When it cooled down, we strolled the streets of Rome to Trevi Fountain, via the Pantheon. The Pantheon was near our hotel and is the best preserved buildig of ancient Rome. The original tempe was built by Marcus Agrippa in 27BC. The entrance is the same, but it was rebuilt by Emperor Hadrian around AD120. The dramatic interior has an extraordianary dome - the largest masonry ever built, and considered the most important achievement of ancient Roman architecture. The hgue dome has a big circular hole in the middle to let in light, and the dome itself has geometric squares all over it. Very impressive. It was originally built for the planetary gods, then became a church in AD608 so the bloody catholics have got their mark plastered all over it. I was impressed by the building, but was in two minds. I wanted to see it in its original state, but if it hadn't been changed to a church it may have not been so well preserved! Nate was pissed iwth the catholics too. The Pantheon used to have a bronze exterior, but it was ripped off by the Catholics (ruined) to be melted down and made into a massive bronze altar for the Pope. Fuckers.
Everywhere in Rome you go, there is a church (the city has over 900 of them). There are tourists, nuns and priests everywhere. However there are less beggars than I thought there would be. Maybe they realise the catholic church are tight bastards.
Trevi Fountain was an absolute babble of tourists. Its one of Romes most famous monuments, dominating a tiny piazza (thats square to you) and was designed in 1732. Neptune is there and has two horses - one wild, one docile - to represent the two moods of the sea. It was a very pretty fountain and very large. We elbowed through the moshpit of tourists to take some photos. A famous custom here is to throw a coin over your shoulder, to ensure you return to Rome. So I did that. Why not? The papparazi and an entourage was there for Miss Italia - she was gorgeous and dwarfed us!
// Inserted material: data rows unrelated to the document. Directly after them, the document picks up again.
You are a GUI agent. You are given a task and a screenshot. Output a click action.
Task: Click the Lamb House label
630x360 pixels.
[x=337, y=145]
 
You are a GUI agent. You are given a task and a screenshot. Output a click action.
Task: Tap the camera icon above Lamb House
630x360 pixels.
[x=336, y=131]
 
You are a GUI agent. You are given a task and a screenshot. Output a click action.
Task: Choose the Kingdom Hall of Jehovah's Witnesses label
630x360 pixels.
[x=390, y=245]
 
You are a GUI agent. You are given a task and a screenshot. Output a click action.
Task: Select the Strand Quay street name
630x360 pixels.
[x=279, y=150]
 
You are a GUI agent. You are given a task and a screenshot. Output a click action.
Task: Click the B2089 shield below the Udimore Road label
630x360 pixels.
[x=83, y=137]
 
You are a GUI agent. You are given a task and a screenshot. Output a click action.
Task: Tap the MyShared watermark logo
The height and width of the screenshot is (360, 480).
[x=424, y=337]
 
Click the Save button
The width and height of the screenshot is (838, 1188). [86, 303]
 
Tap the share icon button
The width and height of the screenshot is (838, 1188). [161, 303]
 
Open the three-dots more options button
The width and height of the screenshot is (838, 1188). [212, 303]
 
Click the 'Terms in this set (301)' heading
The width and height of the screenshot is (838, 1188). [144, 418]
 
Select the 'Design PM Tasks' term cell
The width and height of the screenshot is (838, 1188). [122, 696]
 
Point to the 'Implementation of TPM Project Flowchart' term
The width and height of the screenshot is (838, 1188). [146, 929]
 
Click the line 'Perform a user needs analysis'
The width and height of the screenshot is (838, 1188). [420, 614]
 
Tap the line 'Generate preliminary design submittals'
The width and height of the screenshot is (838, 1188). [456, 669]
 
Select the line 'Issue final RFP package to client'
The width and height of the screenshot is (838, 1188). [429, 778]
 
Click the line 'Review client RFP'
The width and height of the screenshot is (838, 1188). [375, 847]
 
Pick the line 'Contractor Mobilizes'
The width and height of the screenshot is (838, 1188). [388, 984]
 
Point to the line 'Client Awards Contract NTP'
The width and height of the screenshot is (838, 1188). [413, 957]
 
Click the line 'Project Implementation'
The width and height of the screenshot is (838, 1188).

She did the same ritual, but to the flash and pop of heaps of cameras!
We then wandered up to the Spanish Steps which were built in 1725 and lead to a church. The steps are a famous tourist attraction for some reason. Well they sure were some steps alright. All we saw were stairs and tourists, so we left, having a late arvo drink in the square overlooking the Pantheon. Our hotel is near Piazza Campo dei' Fiori, so we decided to have dinner there. The square is lively with a market and Italian mammas during the day, and a place for drinking at night. It was used as a place of execution during the Inquisition and there is a statue of a monk who was burned here for heresy in 1600. We ate at a pleasant Italian place, getting a litre jug of tasty red for next to nothing. Nathan drank most of it as I had cautioned him against buying it, as we were to clambour over hot ruins in the sun tomorrow. Nate had pasta again, and I had some Roman speciality of some tomato chicken dish. Then off to bed.